DER LETZTE MANN
Scen.: Carl Meyer. F.: Karl Freund. Scgf.: Robert Herlth, Walter Röhrig. Int.: Emil Jannings (il portiere), Maly Delschaft (sua nipote), Max Hiller (il marito), Emilie Kurz (la zia del marito), Hans Unterkircher (il direttore dell’hotel), Olaf Storm (un giovane ospite), Hermann Vallentin (un ospite panciuto), Georg John (un guardiano notturno), Emmy Wyda (una vicina). Prod.: Erich Pommer per Universum-Film AG. 35mm. L.: 2024 m. D.: 90’ a 20 f/s. Bn.
Scheda Film
Alla prima berlinese di Der letzte Mann, il 23 dicembre 1924, il critico e sceneggiatore Willy Haas ebbe l’impressione di assistere alla nascita di “una nuova epoca nella storia della cinematografia”. Per Hass i meriti artistici del film erano tali da renderlo “non criticabile”. Tra questi: la sceneggiatura di Carl Mayer che riesce a fare quasi completamente a meno delle didascalie, con un’importante eccezione che interviene con forza nello svolgimento dei tragici eventi poco prima della fine; l’interpretazione di Emil Jannings nel ruolo dell’anziano portiere d’albergo che vede il mondo crollargli addosso quando viene degradato a custode dei gabinetti; le scenografie di Robert Herlth e Walter Röhrig, che danno forma architettonica ai contrasti sociali con la netta contrapposizione tra il mondo sofisticato dell’Atlantic Hotel tutto illuminato e lo spazio tetro del caseggiato; l’agile macchina da presa di Karl Freund, i cui movimenti fluttuanti dissolvono gradualmente la “monumentalità eroica” in un flusso “immateriale” di immagini; e infine, non meno importante, la regia di Murnau, che combina tutti i diversi elementi per creare una palpitante musica visiva: “La natura, il ritmo della vibrazione cambia; ma la magia della vibrazione, la natura dell’effetto rimane la stessa” come sintetizzò Haas nella sua recensione.

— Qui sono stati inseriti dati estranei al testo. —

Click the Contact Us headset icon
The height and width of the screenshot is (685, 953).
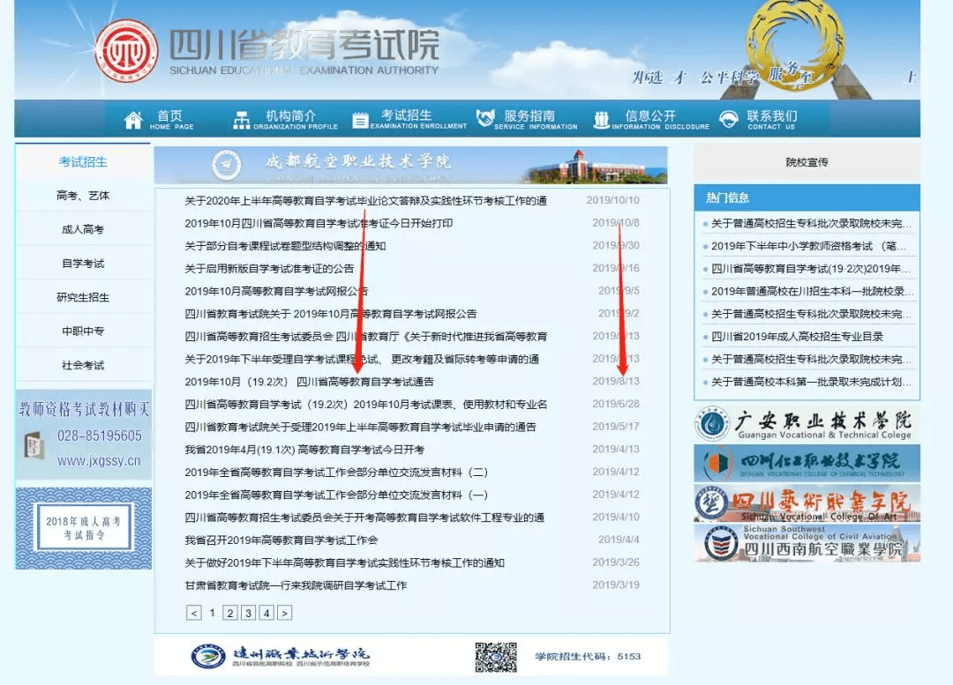pyautogui.click(x=729, y=117)
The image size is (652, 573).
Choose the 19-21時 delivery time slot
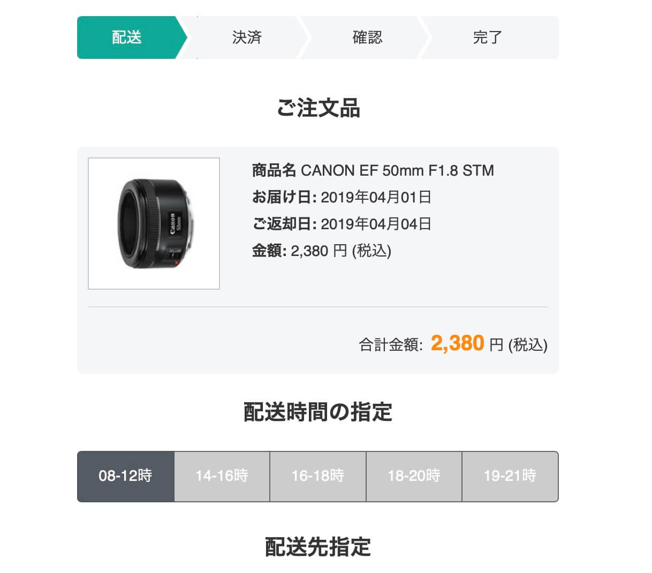coord(510,476)
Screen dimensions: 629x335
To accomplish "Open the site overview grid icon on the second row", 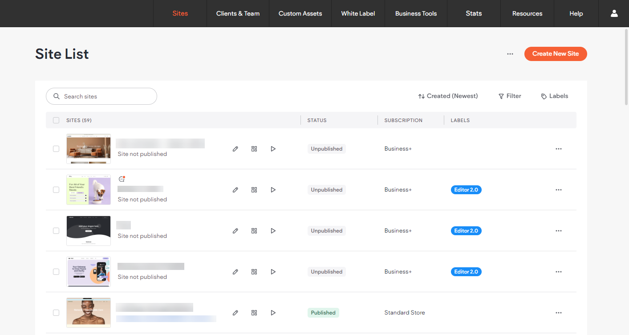I will [254, 189].
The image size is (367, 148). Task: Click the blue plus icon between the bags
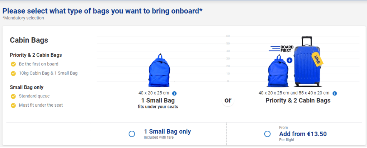click(x=290, y=60)
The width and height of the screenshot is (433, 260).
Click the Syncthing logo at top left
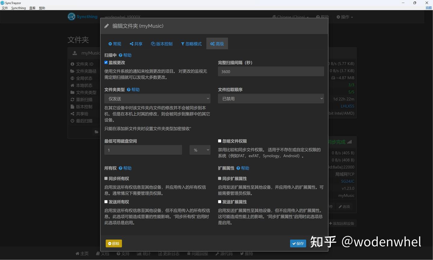click(71, 17)
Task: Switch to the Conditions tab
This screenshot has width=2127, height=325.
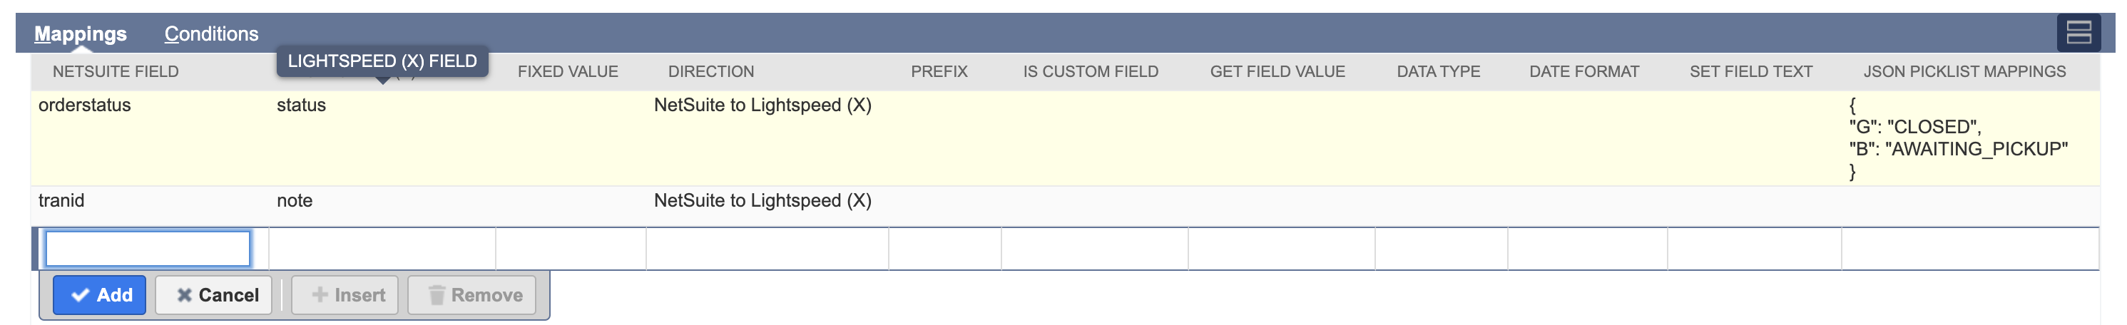Action: 211,34
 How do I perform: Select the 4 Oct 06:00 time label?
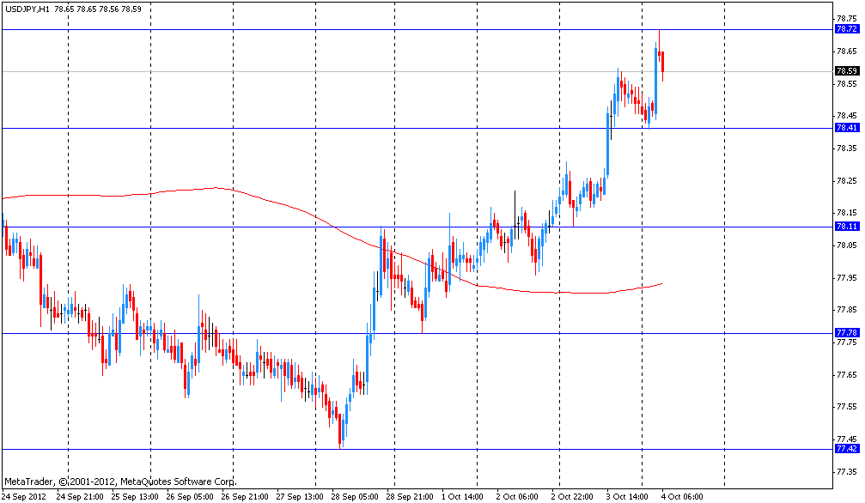685,496
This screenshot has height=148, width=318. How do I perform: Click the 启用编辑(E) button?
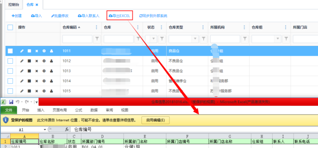pos(155,120)
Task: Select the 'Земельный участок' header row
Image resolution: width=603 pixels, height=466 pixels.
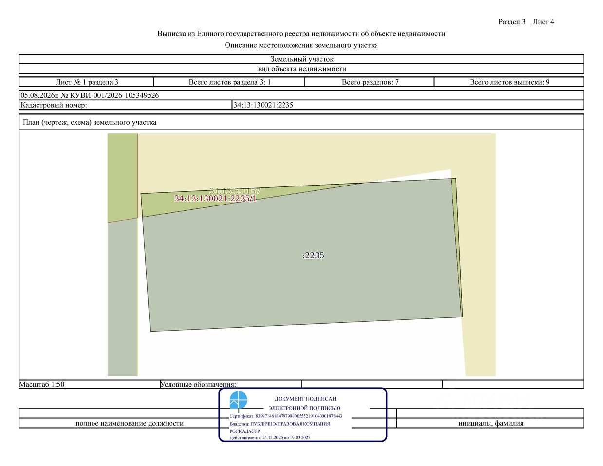Action: coord(302,59)
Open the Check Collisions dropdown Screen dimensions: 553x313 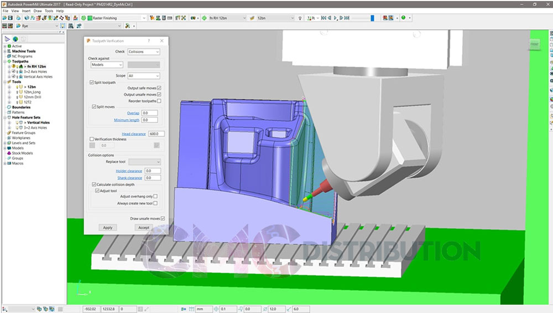point(143,52)

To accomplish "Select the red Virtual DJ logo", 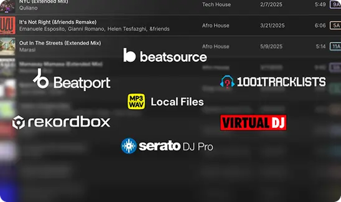I will pos(253,123).
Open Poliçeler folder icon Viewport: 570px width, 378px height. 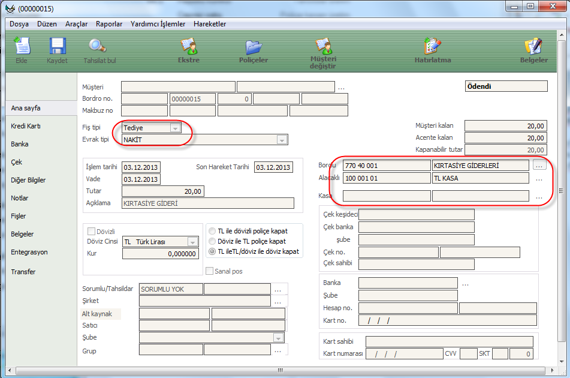tap(254, 47)
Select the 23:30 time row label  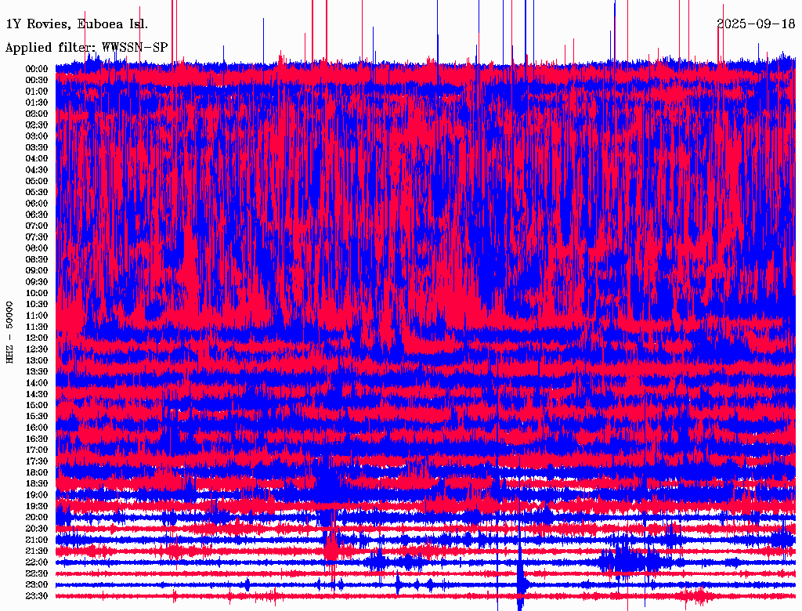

La conclusione cui giunse Haas la sera della prima si è da tempo consolidata in un aforisma della storia del cinema: Der letzte Mann, considerato un’opera fondamentale del cinema tedesco e internazionale, si spinge oltre i modelli stilistici dell’espressionismo e del Kammerspielfilm trasformandoli in una forma di “poesia cinematografica” (Siegfried Kracauer) che fino ad allora era stata impensabile, e dando vita a un “nuovo modo di vedere” (Herbert Ihering). I registi successivi impararono da questo film come conquistare il pubblico con storie narrate con mezzi puramente visivi. Non ultimo Alfred Hitchcock, che giunse a Babelsberg giusto in tempo per osservare Murnau durante le riprese di Der letzte Mann e che non smise mai di sottolineare l’influenza formativa che questo film esercitò sul suo lavoro.